Self

Psique: Mayer errou, e reconhece isso. O machão brasileiro que o habita, não

Crédito: Metrópoles/Globo/João Miguel Junior

 

Por ao menos uns 30 anos, do que me acusa a memória, vejo José Mayer na televisão no papel de galã. Bonito ele nunca foi, mas foi entronado como ícone da masculinidade: o macho sedutor, com voz firme e assertiva, olhar intimidador, “homem de verdade” – ouvi diversas vezes de diversas mulheres.

Isso constituiu um senso comum nacional. Já passa da casa dos 60 e ainda desbanca seus sucessores nessa função de Don Juan. Por quê? Era o desejo da audiência, que gostaria de vê-lo sendo o que sempre foi. O papel de vozinho amável, ou de homem frágil, não lhe cabe. O do devorador, sim, como uma luva.

Este não é um texto de condenação ou absolvição. Não é o meu papel. Uso apenas uma história notória para ilustrar como parimos nossos mitos. E, principalmente, para alertar sobre o quanto acreditamos nas ilusões que construímos. Especialmente quando estas são reforçadas pelo coletivo.

Todos buscamos papéis a desempenhar. Tendemos a dar mais ênfase àqueles que nos oferecem mais gratificação. Galã, mãe, cuidador, sábia, animadora, disciplinador, etc. Tudo isso é bom, válido e precisa ser exercido por alguém, em algum momento. Não por você, o tempo todo.
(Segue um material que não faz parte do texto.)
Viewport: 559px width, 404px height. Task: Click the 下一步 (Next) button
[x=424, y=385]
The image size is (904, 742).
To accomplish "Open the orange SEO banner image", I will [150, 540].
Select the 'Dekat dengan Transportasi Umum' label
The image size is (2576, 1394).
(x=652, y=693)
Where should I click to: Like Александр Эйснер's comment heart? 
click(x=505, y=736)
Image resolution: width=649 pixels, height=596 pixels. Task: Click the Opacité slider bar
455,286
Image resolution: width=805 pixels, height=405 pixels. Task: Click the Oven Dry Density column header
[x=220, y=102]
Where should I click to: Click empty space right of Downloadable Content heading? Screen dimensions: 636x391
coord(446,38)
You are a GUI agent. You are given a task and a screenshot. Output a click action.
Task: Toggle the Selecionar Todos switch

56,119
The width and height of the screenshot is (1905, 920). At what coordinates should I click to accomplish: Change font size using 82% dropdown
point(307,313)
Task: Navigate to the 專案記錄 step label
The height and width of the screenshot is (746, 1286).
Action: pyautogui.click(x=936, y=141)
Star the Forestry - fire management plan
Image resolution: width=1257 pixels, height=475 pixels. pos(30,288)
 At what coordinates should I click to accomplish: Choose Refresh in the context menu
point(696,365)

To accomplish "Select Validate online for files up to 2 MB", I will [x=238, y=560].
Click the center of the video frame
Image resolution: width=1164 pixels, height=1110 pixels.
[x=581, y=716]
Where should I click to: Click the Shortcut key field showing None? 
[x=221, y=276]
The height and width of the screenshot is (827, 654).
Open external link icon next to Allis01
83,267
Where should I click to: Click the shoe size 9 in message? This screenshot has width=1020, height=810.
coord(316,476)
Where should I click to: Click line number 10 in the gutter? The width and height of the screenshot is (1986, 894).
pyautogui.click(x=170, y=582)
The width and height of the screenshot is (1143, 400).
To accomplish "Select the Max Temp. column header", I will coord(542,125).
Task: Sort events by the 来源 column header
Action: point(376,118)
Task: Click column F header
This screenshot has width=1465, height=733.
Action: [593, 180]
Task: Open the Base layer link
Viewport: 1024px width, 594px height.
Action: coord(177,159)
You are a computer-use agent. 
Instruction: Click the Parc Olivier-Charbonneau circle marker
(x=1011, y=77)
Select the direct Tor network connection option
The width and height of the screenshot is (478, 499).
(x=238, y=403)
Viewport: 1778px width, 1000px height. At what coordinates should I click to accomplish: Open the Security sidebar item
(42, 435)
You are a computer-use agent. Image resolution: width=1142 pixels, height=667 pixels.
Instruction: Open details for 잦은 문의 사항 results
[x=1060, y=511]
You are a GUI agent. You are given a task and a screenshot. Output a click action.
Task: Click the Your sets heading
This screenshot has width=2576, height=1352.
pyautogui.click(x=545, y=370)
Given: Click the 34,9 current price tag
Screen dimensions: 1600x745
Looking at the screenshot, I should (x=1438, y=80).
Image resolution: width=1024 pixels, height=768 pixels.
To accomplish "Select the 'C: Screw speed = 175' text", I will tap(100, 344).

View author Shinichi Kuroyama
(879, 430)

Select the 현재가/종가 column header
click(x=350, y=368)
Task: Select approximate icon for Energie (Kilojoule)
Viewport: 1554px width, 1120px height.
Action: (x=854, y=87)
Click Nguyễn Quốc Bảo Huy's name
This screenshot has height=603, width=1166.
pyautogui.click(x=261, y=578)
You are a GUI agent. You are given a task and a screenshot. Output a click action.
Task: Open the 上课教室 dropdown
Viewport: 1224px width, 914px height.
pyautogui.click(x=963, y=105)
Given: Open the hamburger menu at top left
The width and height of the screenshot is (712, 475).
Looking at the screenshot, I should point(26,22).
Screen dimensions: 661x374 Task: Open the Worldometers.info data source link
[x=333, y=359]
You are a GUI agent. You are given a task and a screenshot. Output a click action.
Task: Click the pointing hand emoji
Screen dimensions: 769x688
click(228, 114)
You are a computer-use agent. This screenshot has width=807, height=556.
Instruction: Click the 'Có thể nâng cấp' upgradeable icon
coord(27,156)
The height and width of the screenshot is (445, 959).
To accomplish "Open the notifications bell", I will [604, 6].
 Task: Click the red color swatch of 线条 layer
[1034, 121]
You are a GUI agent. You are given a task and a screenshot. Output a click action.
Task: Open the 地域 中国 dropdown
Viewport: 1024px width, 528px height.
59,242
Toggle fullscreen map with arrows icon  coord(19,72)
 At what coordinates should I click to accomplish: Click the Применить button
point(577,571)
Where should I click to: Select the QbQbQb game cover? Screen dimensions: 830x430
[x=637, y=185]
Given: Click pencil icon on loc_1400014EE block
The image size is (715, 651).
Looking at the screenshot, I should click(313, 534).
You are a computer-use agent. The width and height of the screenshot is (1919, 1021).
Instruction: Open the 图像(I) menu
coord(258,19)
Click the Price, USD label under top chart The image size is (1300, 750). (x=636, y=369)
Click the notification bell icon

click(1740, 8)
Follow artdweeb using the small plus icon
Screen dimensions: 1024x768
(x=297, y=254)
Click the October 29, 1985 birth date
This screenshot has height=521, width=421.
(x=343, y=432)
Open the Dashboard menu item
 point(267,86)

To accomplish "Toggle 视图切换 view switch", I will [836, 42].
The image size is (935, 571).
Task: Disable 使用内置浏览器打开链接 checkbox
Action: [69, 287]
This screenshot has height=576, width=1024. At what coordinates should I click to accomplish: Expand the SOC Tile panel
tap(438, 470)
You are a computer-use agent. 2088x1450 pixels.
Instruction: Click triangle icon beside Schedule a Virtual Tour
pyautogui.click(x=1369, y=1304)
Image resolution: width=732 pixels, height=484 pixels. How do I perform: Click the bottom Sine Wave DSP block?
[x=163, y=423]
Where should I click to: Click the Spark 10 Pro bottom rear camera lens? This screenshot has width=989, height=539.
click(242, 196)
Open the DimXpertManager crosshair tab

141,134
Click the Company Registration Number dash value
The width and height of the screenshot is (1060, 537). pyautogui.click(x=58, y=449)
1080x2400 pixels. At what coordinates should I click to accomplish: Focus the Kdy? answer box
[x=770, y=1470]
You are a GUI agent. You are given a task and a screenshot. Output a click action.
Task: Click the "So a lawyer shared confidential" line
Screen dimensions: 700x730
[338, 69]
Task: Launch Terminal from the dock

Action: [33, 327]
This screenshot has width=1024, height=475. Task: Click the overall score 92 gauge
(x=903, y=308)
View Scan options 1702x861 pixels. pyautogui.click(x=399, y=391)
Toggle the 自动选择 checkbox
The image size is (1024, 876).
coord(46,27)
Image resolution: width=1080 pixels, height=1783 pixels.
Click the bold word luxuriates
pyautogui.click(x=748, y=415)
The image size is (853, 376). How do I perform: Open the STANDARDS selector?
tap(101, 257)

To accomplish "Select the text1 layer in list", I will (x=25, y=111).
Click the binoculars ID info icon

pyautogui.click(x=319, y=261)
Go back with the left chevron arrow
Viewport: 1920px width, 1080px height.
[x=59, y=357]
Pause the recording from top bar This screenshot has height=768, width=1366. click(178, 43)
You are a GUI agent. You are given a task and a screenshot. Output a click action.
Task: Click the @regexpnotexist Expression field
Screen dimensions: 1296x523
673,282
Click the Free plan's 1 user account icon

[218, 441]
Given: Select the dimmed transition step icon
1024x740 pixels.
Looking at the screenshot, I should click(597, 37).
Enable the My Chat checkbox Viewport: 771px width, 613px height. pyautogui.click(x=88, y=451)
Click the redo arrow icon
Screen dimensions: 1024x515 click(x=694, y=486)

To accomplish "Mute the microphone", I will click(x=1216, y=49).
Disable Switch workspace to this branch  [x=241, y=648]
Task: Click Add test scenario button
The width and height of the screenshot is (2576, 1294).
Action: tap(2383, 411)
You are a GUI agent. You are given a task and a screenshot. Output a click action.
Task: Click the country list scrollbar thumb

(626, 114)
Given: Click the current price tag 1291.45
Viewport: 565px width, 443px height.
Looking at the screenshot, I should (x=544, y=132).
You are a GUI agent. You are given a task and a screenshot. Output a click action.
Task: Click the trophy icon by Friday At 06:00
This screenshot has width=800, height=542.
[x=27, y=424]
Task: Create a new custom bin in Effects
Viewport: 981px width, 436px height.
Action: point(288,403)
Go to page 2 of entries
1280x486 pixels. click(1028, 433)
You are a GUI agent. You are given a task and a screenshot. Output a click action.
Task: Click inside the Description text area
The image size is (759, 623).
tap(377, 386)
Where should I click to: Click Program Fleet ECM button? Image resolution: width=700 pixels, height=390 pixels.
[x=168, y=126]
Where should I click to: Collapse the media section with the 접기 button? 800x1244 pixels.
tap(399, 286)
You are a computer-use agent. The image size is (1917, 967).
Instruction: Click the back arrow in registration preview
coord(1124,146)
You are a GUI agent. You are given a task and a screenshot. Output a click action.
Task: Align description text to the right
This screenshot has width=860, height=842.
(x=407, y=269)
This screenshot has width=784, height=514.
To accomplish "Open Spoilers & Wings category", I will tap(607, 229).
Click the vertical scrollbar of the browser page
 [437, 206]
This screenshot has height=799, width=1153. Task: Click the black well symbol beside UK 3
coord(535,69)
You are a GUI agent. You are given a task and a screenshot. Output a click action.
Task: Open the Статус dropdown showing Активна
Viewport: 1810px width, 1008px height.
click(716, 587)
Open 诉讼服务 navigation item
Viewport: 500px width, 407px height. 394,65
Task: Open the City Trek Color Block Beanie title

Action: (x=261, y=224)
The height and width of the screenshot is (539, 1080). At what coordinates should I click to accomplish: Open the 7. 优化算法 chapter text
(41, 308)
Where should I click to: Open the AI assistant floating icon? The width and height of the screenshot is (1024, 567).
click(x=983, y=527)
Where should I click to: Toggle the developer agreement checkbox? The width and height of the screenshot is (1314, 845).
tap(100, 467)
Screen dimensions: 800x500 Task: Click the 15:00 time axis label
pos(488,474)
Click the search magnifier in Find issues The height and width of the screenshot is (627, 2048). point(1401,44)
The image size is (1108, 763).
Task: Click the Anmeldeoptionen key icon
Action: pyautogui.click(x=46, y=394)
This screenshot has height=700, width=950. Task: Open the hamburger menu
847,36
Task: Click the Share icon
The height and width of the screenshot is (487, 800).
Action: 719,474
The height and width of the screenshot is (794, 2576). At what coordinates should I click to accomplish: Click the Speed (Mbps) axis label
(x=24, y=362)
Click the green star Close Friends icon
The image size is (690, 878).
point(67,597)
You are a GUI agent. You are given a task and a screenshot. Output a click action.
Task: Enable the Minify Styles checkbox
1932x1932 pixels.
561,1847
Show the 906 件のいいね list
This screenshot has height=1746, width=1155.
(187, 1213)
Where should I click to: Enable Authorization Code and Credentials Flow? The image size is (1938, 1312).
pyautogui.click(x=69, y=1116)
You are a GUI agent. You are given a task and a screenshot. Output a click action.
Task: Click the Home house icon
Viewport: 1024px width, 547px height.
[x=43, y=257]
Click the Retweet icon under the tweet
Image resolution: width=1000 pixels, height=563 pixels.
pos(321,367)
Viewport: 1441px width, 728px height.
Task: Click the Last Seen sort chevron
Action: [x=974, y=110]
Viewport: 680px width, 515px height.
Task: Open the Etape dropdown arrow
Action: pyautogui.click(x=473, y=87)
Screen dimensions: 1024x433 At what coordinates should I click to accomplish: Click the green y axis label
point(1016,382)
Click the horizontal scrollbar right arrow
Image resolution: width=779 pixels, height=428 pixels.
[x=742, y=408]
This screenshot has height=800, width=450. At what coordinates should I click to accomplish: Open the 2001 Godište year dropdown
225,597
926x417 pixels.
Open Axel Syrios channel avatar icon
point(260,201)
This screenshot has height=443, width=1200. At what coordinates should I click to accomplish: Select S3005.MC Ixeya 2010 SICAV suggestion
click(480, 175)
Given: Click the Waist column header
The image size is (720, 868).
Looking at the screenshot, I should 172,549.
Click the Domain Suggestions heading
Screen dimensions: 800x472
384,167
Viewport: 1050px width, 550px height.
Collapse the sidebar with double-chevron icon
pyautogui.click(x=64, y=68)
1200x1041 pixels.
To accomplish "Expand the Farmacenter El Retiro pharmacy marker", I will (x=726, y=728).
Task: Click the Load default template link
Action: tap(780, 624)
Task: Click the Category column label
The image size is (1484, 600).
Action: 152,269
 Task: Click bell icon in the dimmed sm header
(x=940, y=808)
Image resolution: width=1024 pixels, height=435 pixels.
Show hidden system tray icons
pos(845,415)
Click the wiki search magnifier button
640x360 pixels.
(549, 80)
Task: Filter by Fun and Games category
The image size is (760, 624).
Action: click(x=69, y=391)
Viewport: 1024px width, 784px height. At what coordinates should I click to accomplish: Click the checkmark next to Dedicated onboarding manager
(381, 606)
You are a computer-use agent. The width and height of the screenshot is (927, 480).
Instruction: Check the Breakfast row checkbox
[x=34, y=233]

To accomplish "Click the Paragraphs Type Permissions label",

Mayer provavelmente se sentia habilitado a cantar qualquer mulher, em qualquer circunstância, e a acreditar que tal gesto (por mais agressivo que fosse) seria interpretado com lisonjeio. Afinal, era ele – o fiel representante do arquétipo do machão brasileiro, aprovado, corroborado e retroalimentado gerações após gerações, por nós, brasileiros.

Personagem após personagem, essa imagem arquetípica vai se acomodando nele, tingindo-lhe as atitudes. Transforma-se numa espécie de personalidade-irmã – aquilo que Jung chamou de complexo afetivo. Ele tem uma interpretação particular da realidade e agirá de forma correspondente a isso.
Certamente, o ator sentiu-se gratificado em muitas das vezes em que tal complexo lhe tomou corpo e atitude. Talvez tenha se manifestado para além das câmeras e ribaltas. Talvez tenha funcionado em investidas anteriores, com outras mulheres. Menos com a figurinista Susllem Tonani.
Ela, por sua vez, empresta o corpo para outro arquétipo contemporâneo: o da mulher que cansou de sofrer investidas violentas, que não se sente refém do domínio masculino, que acredita na denúncia que será ouvida. Outras já ocuparam esse lugar (Maria da Penha, por exemplo), permitindo uma atualização e expansão do arquétipo. E isso tem nos feito melhores.

A mea culpa do ator é coerente, quando aponta para um sentimento de confusão, de inadequação. Mayer errou, e reconhece isso. O machão brasileiro que o habita, não. Este não pedirá desculpas, pois não se sente em erro.

O tempo dirá se a discussão que esse evento gera, ou repete, renderá um legado. Afinal, para isso servem os mitos: para que a experiência vivida por uns evite o sofrimento dos próximos.